--- START Supplied passage ---
Gwen Stefani’s influence on POP showWOMANship is underrated. She West-Coastified Madonna’s looks and sprinkled in some fairy dust, creating an image that was simultaneously sexy, cute, and cartoonish. She’s mixed sporty pieces, like cargo pants and sneakers, with more formal touches, like retrofied hair. Some might say that Gwen simply copied Madonna, but those people must realize that every fashion icon has been inspired by her/his glamcestors; Nicki Minaj borrows from Lady GaGa and Lil Kim, who have both been inspired by Madonna, Grace Jones, Annie Lennox, etc.  Madonna looked to David Bowie and Marilyn Monroe for inspiration, and Marilyn grew up admiring pictures of her idol, Jean Harlow.  I could go back even farther, unfolding Harlow’s inspirations.  There has been no evidence of carbon copying.  Every old touch has been accompanied by something fresh.  You might see the cone bra designed by Jean-Paul Gaultier and worn by Madonna on somebody else, but with modern modifications, including guns (Lady GaGa) or whipped cream cans (Katy Perry) tied to the bosom.  Everything is derived from something that came before, but with a bit of a modern twist; it’s an evolution, not a revolution.  Society takes steps forward, while keeping the past in the back of its brain.
--- END Supplied passage ---
• Stated exercise 1: In the passage on Gwen Stefani's style, whose pictures did Marilyn Monroe admire while growing up?
• Stated exercise 2: Carry on the passage on Gwen Stefani's style, picking up after its final sentence.
--- START Stored data ---
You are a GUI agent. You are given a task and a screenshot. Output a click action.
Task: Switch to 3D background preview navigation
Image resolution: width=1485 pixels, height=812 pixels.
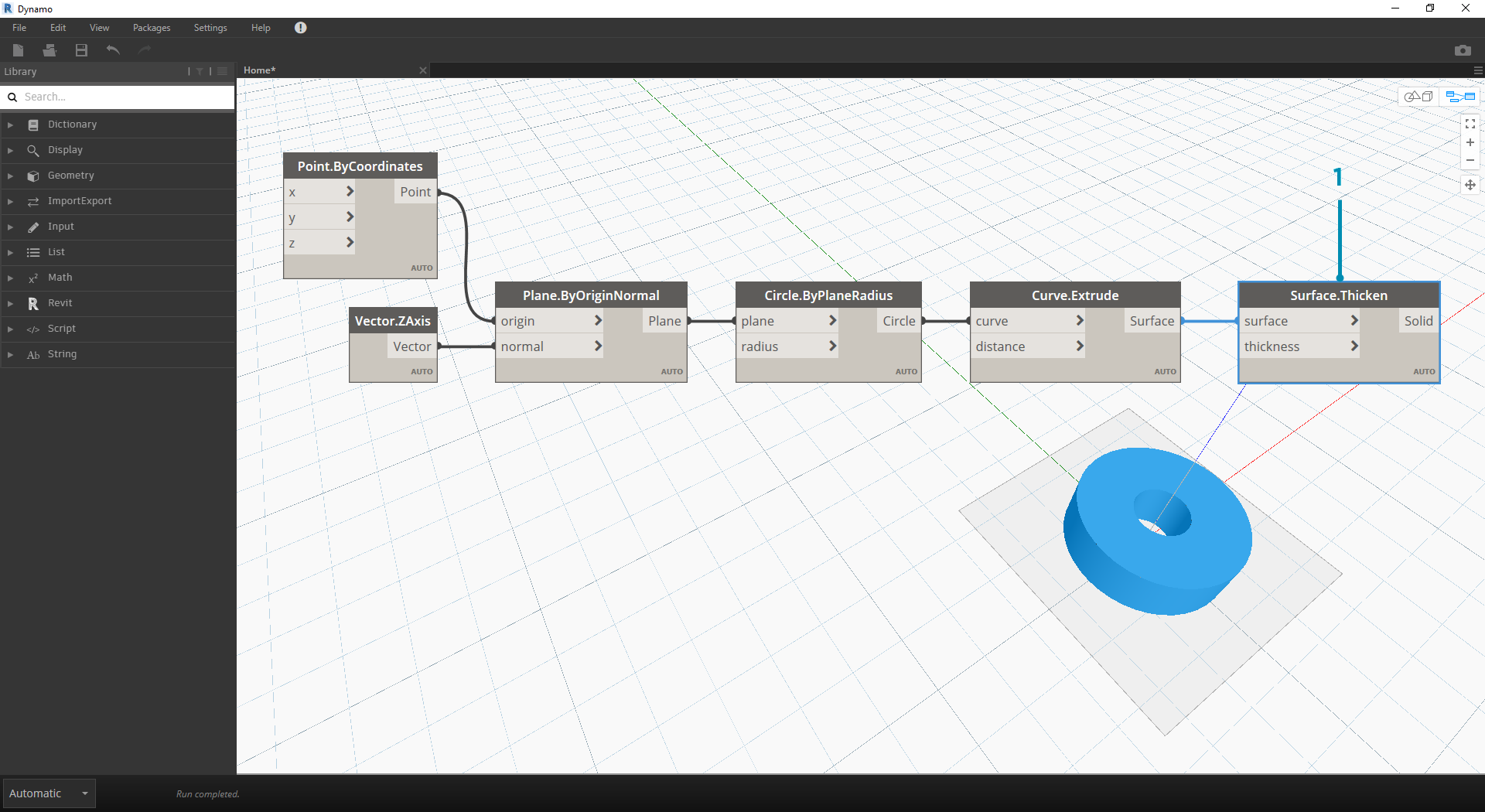pos(1418,97)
--- END Stored data ---
• Expected output 1: Jean Harlow, her idol.

• Expected output 2:
Over the past few years, recent POP stars have taken inspiration from Princess Gwen, and it’s coming to a peak.  When Katy Perry launched onto the scene (a few months before anyone had heard of GaGa), many thought of her as a freshened up Madonna, playing with sexuality using 1940s hair and red lipstick.  What they didn't realize was that Gwen, not Madonna, was actually at the center of Katy’s image.  Ms. Perry has idolized the No Doubt front woman for years, loving her from the Don’t Speak days.  Katy has openly stated her admiration for Ms. Stefani’s combination of toughness and old-world glam.  Moreover, Katy even said that when she first arrived in Los Angeles, she met two POP stars, one of which was Gwen.  While the other (who went unnamed) was horribly rude, Gwen was especially kind and warm-hearted to Katy, who was, at that point, a struggling singer.

Even today, while promoting her perfume, Katy talks about how she looked to Gwen’s Harajuku Lovers’ bottle and overall product-line as a guide for her own.  (Note: the one thing that bothers me about Gwen is how she commodified harajuku girls for her solo music, stage show, and products. I find this to be cultural objectification, no matter how cute and pretty it is, and it’s really cute and pretty.)  When Katy first appeared in full-form, ready to sing I Kissed A Girl, she sported a style quite like Gwen’s in the late ’80 & early ‘90s, before No Doubt was signed to Interscope.  One of Ms. Perry’s 2008 outfits is reminiscent of one worn by Gwen when No Doubt performed at The Roxy in Los Angeles in 1989.  Gwen sported a tank top (which was to become one of her signature pieces) with a bright pink belt, poofy see-through skirt covering leggings decorated with red hearts and polka dots, knee-high socks with orange bows, and a bow in her hair. In the picture, Gwen can be seen with the red lips that nowadays, she’s rarely without.  Katy also has red lips and a bow in her hair, accompanied by a dress with a poofy skirt covered in grey and red sparkly polka dots. Notice that Katy’s hair has the retro curls that became a Stefani classic in the mid-90s through the noughties (my favorite decade name).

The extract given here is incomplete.